This wide-ranging diary throws new light on eighteenth-century English country life and work. Since it was published in full for the first time in 2013 it has received warm praise from reviewers.
In the latest review it is judged “One of the most consistent, enduring and revealing primary sources of its period”.
Another reviewer sees it as “A wonderful view of an upwardly mobile ‘middling family’ immersed in making their way at the outset of England’s real surge to extended prosperity and European dominance.” The diary of Mary Hardy provides “a revealing insight into the powerful forces at work in accelerating economic and social change.”
Read more under the Reviews pages.
The full scope of an extraordinary diary
Until now only brief extracts had appeared. This new publication brings out the full scope of the record kept by Mary Hardy, the wife of a Norfolk farmer, maltster and brewer.

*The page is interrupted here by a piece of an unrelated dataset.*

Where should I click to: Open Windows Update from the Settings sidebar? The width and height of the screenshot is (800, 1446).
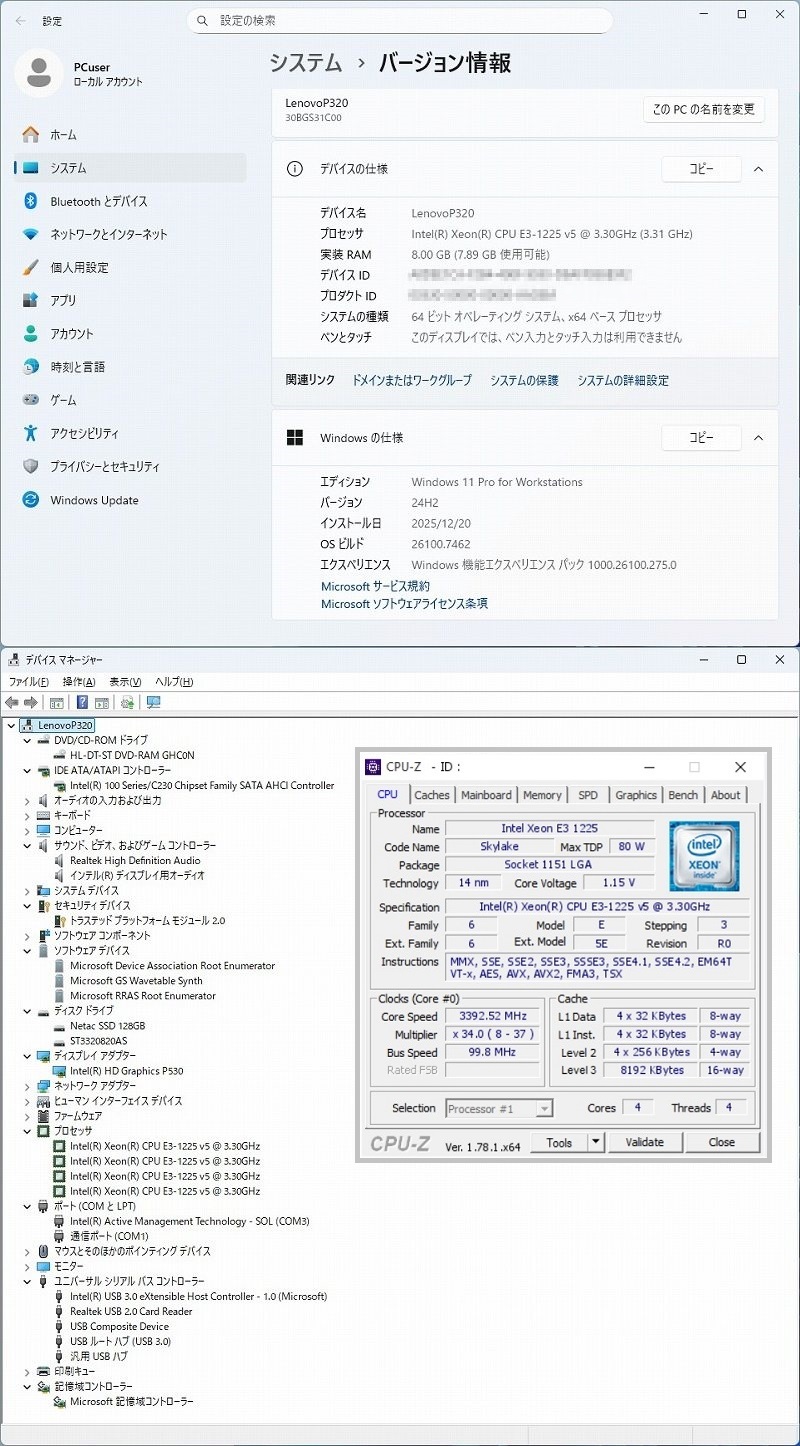95,500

After 27 years of continuous research and writing Margaret Bird is publishing two sets of books, giving invaluable insight into the domestic, commercial, social and religious life of the farming and manufacturing class.

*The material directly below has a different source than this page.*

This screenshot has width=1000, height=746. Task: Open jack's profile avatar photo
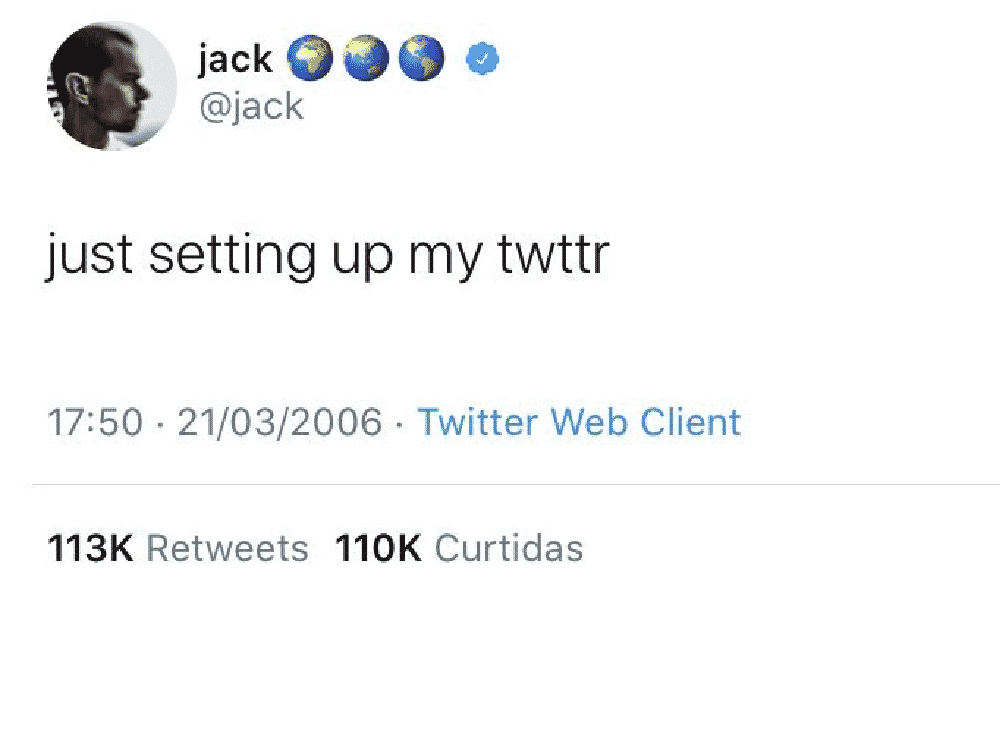112,86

First to be published were the four Diary volumes. The detailed work of analysis will follow.
Imagine being able to read a contemporary account of day-to-day working life by an energetic, outgoing woman. Imagine an account spanning 36 years and running to half a million words.
Then imagine a second account during four of those years, written every day in the same household by the first diarist’s young apprentice and totalling 73,000 words.

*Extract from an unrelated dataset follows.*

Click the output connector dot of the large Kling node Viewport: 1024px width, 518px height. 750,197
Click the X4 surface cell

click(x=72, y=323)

These were published in April 2013. There are 1300 illustrations, and more than 460 pages of index. The very full editorial notes in the margins, right beside the daily entries, guide the reader and ensure that the text is accessible to a modern audience. You can learn more under Diary volumes, and about the editor Margaret Bird.
The hardworking wife and the apprentice
Mary Hardy (1733–1809) is pictured (top right) aged 51 and (above left) aged 64—when her lifestyle had changed completely. Through her eyes we observe the expansion of the family-run business in which she was closely engaged. At 16 her nephew Henry Raven (1777–?1825) began recording the work of their farm, maltings and brewery.
The Diary’s appeal—and peeking inside
The publishers’ website Burnham Press describes just some of the readers who will find the books absorbing. The diary will appeal to the general reader and to the specialist, to teachers and researchers, and to family and local historians. You can use that site to place an order, either for a single volume or for a set.
To peek inside, see the video put together in May 2013 by an American reader, Kelly McDonald of Vermont, as her tribute to the Diary’s appeal. It lasts a little over a minute on YouTube.
The detailed commentary will be published later in four volumes. Also by Margaret Bird, it is entitled Mary Hardy and her World 1773–1809.